● **Job 1**
In the thread about high CPU fan speed after a PSU change-out, how fast does the CPU fan run after the power supply was replaced?
● **Job 2**
Format the part of the entries that opens with the line containing "Open Katarina Barcelar's LinkedIn icon" and closes with the line containing "(x=880, y=48)" as a Markdown table with the columns Row and Line, numbering each line and omitting blank lines.

-- Extract start --

# High CPU fan speed after PSU change-out



## milehile (Feb 17, 2006)

My cousin has a computer with the specs as follows:

Foxxconn N4SK8AA (?)
AMD Athlon 64 X2 4800
Nvidia GeForce 7900GS
250gb SATA HD
Lite-on CD-RW
2 80mm blue led fans, 1 120mm blue led fan
OCZ GameXstream 850watt PSU

Now, my question is, after changing the PSU from an Aspire 500watt, the CPU fan is running at 6000rpm, almost double. Why could this be?


----------



## speedster123 (Oct 18, 2006)

Assuming the cpu fan is plugged in correctly, if it has a thermal controller function, that could be faulty.


----------



## dai (Jul 2, 2004)

check your tempretures to see if you knocked the cpu heatsink installing the psu


----------



## milehile (Feb 17, 2006)

The temps before the replacement were around 35c. They haven't changed. I watched as my cousin did the change and I didn't notice anything out of the ordinary. One thing that I was wondering is, if he has 3 case fans all blowing out, one of them being on the side right above the CPU, would that fan interfere with the CPU fan and cause the CPU fan to push harder to make up for the loss in air flow? Sounds kinda iffy but was worth a shot on asking.


----------



## twajetmech (Jul 1, 2004)

Typically I would say such a side fan should be blowing in....its a simple matter to turn it around and see what happens to the temps. Otherwise I would have to day Dai is correct and you will have to clean off the old thermal compound under the cpu heatsink and reapply some new.


----------



## milehile (Feb 17, 2006)

-- Extract end --
-- Input material start --

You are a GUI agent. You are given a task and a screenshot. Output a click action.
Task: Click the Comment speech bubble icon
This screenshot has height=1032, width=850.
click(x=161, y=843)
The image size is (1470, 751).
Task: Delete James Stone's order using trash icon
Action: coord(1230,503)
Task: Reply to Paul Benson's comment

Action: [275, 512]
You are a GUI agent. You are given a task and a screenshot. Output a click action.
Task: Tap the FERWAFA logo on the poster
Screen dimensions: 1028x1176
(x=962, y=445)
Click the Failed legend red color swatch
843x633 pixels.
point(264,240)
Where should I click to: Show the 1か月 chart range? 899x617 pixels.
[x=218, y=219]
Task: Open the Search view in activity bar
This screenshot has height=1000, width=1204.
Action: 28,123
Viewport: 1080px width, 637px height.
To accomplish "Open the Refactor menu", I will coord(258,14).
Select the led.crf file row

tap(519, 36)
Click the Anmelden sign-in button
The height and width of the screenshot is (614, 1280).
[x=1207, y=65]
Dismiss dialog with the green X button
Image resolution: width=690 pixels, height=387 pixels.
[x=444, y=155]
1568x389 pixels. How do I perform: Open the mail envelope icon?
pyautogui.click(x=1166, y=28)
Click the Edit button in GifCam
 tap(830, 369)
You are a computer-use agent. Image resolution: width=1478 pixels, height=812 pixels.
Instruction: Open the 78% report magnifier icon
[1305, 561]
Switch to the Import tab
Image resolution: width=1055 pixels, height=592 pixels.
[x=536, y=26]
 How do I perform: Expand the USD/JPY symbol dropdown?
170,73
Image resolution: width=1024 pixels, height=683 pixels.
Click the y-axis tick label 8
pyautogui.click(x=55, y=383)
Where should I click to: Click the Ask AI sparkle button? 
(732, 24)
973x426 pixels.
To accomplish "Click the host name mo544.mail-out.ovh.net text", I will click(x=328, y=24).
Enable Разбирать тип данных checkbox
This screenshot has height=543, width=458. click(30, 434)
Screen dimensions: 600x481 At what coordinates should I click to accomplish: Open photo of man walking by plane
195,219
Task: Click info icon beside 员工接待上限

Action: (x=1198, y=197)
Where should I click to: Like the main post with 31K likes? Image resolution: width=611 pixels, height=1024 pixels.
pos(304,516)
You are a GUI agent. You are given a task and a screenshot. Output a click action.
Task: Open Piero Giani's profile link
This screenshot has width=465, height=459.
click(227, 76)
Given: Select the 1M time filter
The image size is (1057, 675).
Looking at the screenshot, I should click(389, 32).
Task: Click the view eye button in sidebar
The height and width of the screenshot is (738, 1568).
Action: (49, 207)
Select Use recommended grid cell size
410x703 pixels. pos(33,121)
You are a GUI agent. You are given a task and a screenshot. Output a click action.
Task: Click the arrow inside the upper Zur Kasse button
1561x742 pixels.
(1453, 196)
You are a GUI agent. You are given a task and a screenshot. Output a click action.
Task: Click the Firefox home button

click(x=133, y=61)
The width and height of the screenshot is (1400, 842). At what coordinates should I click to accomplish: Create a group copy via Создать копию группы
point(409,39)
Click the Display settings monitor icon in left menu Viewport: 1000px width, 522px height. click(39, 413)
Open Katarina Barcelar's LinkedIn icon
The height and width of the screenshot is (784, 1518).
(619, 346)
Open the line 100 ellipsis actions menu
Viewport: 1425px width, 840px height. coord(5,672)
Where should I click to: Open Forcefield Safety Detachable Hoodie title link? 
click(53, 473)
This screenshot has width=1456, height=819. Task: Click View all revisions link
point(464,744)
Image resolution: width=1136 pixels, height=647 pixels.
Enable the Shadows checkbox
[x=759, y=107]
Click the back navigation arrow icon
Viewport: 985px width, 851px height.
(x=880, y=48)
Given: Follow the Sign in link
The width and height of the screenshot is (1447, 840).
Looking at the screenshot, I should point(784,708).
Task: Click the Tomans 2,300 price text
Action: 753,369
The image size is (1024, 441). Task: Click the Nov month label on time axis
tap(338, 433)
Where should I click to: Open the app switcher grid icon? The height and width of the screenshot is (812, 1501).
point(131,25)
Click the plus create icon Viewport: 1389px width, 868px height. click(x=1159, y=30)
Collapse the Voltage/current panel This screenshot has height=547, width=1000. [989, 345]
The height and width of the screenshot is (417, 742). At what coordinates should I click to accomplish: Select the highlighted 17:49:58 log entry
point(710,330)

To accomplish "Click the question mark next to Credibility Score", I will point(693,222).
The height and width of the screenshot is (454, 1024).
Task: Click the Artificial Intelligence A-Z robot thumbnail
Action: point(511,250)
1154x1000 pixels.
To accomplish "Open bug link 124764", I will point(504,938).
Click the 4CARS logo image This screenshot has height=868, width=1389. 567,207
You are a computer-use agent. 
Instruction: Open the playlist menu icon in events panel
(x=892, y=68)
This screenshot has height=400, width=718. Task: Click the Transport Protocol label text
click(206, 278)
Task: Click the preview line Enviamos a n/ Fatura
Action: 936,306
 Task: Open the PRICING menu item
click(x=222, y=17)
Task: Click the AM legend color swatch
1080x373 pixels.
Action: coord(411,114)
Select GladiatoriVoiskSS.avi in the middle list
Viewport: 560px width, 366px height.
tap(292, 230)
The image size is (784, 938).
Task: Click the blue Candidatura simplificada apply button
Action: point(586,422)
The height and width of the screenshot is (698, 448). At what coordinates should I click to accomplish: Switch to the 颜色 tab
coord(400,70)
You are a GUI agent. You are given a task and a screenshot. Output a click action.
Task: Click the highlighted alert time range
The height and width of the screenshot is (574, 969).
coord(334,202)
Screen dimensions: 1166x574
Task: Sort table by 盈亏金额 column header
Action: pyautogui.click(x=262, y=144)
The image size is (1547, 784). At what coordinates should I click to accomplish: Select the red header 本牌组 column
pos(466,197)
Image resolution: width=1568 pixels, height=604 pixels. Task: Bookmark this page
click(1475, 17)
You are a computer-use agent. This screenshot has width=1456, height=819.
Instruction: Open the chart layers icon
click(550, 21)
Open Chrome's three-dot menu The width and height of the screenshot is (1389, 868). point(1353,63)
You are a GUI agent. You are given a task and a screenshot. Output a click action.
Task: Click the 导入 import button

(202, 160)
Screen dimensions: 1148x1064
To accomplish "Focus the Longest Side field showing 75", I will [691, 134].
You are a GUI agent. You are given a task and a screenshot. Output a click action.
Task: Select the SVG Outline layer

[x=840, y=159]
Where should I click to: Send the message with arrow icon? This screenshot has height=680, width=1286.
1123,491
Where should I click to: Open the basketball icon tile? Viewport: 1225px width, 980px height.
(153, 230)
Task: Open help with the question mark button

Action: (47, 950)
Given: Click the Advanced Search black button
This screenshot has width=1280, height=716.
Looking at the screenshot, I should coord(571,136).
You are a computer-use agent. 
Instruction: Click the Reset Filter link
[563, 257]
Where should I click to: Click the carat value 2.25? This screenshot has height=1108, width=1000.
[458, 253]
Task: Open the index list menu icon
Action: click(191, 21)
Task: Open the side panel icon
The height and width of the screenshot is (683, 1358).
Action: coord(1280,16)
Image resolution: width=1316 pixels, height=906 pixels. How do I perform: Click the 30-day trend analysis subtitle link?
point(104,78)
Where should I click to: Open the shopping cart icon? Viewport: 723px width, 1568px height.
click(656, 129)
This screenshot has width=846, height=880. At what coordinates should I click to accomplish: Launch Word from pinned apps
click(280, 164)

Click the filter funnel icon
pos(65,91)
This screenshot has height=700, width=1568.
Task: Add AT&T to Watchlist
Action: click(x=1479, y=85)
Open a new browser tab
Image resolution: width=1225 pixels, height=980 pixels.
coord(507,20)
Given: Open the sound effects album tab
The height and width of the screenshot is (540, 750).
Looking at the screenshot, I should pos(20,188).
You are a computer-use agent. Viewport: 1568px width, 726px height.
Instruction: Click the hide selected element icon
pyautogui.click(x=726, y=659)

-- Input material end --

● **Complete answer 1**
At 6000rpm, almost double its previous speed.

● **Complete answer 2**
| Row | Line |
|---|---|
| 1 | Open Katarina Barcelar's LinkedIn icon |
| 2 | The height and width of the screenshot is (784, 1518). |
| 3 | (619, 346) |
| 4 | Open the line 100 ellipsis actions menu |
| 5 | Viewport: 1425px width, 840px height. coord(5,672) |
| 6 | Where should I click to: Open Forcefield Safety Detachable Hoodie title link?  |
| 7 | click(53, 473) |
| 8 | This screenshot has width=1456, height=819. Task: Click View all revisions link |
| 9 | point(464,744) |
| 10 | Image resolution: width=1136 pixels, height=647 pixels. |
| 11 | Enable the Shadows checkbox |
| 12 | [x=759, y=107] |
| 13 | Click the back navigation arrow icon |
| 14 | Viewport: 985px width, 851px height. |
| 15 | (x=880, y=48) |